Aim
Can you rewrite the records as a JSON list of strings, one string per line with blank lines omitted, starting with the line containing "At what coordinates should I click to accomplish: Click" and going on through the line containing "coord(1201,548)"?

Raw data
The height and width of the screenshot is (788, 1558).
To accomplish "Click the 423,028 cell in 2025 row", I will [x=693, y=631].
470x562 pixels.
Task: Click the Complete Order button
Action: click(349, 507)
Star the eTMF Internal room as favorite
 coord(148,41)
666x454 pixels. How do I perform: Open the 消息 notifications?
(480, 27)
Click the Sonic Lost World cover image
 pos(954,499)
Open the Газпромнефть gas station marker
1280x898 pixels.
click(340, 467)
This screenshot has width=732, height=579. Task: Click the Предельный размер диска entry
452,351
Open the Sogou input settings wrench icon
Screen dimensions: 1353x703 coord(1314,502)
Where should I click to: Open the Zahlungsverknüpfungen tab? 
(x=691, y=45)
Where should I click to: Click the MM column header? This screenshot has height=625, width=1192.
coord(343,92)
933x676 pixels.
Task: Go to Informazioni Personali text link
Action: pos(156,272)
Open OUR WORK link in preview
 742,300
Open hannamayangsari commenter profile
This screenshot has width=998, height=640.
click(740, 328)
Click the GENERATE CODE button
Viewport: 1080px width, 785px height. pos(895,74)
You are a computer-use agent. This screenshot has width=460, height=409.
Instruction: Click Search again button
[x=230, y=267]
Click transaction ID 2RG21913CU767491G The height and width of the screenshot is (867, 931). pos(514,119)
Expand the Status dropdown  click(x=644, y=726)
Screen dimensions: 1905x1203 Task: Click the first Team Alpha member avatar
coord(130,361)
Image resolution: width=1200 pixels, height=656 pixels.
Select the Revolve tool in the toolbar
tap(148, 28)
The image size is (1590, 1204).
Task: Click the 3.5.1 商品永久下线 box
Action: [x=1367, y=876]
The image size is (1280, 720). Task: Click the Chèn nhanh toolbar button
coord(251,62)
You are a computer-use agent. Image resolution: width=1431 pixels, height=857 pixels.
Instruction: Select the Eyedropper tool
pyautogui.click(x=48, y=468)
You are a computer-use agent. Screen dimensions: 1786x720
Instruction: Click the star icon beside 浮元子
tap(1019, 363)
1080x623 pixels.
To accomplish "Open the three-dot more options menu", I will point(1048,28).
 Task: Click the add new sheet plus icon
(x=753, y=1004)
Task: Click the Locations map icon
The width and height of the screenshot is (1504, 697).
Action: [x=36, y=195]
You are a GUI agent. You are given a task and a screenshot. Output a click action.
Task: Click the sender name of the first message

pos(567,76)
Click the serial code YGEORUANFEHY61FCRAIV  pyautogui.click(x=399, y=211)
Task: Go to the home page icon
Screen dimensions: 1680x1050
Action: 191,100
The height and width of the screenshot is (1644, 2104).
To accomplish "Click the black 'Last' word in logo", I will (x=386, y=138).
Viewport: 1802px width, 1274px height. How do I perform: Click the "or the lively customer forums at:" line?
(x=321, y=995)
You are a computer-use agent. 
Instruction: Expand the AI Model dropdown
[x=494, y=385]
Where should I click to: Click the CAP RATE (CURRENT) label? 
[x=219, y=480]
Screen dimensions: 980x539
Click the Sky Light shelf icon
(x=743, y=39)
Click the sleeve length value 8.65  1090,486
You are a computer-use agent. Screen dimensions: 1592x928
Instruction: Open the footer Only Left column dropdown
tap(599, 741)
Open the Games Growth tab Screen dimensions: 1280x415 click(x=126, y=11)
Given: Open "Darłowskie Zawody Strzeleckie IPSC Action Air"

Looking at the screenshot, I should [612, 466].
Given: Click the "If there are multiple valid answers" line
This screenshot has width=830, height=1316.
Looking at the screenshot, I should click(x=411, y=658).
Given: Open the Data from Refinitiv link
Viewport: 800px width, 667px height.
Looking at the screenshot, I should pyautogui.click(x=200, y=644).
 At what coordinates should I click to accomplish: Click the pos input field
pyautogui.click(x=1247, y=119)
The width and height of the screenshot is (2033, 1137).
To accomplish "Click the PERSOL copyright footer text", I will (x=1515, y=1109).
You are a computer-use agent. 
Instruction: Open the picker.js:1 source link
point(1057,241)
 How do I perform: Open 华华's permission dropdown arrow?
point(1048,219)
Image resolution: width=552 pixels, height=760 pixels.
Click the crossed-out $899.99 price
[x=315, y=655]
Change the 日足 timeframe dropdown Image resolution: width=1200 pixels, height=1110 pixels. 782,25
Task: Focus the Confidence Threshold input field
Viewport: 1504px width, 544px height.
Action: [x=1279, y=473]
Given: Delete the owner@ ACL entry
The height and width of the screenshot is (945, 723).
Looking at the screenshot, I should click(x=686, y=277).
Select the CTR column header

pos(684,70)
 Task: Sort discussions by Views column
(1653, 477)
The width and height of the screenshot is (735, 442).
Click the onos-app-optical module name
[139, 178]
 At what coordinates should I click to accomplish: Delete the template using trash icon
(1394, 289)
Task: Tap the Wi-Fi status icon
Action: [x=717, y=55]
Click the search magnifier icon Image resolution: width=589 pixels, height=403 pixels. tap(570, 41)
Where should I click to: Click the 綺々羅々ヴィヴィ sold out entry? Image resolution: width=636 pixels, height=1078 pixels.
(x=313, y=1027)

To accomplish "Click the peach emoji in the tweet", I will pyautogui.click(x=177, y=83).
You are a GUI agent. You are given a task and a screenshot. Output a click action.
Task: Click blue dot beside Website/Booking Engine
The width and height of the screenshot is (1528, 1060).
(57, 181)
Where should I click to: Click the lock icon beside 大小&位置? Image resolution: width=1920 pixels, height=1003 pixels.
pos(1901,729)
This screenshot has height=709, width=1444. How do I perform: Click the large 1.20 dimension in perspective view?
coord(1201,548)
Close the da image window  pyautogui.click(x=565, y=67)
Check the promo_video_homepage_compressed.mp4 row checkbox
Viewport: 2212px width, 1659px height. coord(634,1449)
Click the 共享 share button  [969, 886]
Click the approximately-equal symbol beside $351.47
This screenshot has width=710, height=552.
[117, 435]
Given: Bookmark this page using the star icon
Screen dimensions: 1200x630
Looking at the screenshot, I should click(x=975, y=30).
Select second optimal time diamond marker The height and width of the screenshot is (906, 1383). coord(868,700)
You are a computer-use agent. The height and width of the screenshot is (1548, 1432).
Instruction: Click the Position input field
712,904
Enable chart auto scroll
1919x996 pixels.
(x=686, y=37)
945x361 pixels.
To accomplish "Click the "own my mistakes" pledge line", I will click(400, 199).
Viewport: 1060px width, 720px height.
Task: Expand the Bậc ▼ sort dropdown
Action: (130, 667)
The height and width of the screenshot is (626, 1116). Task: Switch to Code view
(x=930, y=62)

Task solution
[
  " At what coordinates should I click to accomplish: Click the pos input field",
  "pyautogui.click(x=1247, y=119)",
  "The width and height of the screenshot is (2033, 1137).",
  "To accomplish \"Click the PERSOL copyright footer text\", I will (x=1515, y=1109).",
  "You are a computer-use agent. ",
  "Instruction: Open the picker.js:1 source link",
  "point(1057,241)",
  " How do I perform: Open 华华's permission dropdown arrow?",
  "point(1048,219)",
  "Image resolution: width=552 pixels, height=760 pixels.",
  "Click the crossed-out $899.99 price",
  "[x=315, y=655]",
  "Change the 日足 timeframe dropdown Image resolution: width=1200 pixels, height=1110 pixels. 782,25",
  "Task: Focus the Confidence Threshold input field",
  "Viewport: 1504px width, 544px height.",
  "Action: [x=1279, y=473]",
  "Given: Delete the owner@ ACL entry",
  "The height and width of the screenshot is (945, 723).",
  "Looking at the screenshot, I should click(x=686, y=277).",
  "Select the CTR column header",
  "pos(684,70)",
  " Task: Sort discussions by Views column",
  "(1653, 477)",
  "The width and height of the screenshot is (735, 442).",
  "Click the onos-app-optical module name",
  "[139, 178]",
  " At what coordinates should I click to accomplish: Delete the template using trash icon",
  "(1394, 289)",
  "Task: Tap the Wi-Fi status icon",
  "Action: [x=717, y=55]",
  "Click the search magnifier icon Image resolution: width=589 pixels, height=403 pixels. tap(570, 41)",
  "Where should I click to: Click the 綺々羅々ヴィヴィ sold out entry? Image resolution: width=636 pixels, height=1078 pixels.",
  "(x=313, y=1027)",
  "To accomplish \"Click the peach emoji in the tweet\", I will pyautogui.click(x=177, y=83).",
  "You are a GUI agent. You are given a task and a screenshot. Output a click action.",
  "Task: Click blue dot beside Website/Booking Engine",
  "The width and height of the screenshot is (1528, 1060).",
  "(57, 181)",
  "Where should I click to: Click the lock icon beside 大小&位置? Image resolution: width=1920 pixels, height=1003 pixels.",
  "pos(1901,729)",
  "This screenshot has height=709, width=1444. How do I perform: Click the large 1.20 dimension in perspective view?",
  "coord(1201,548)"
]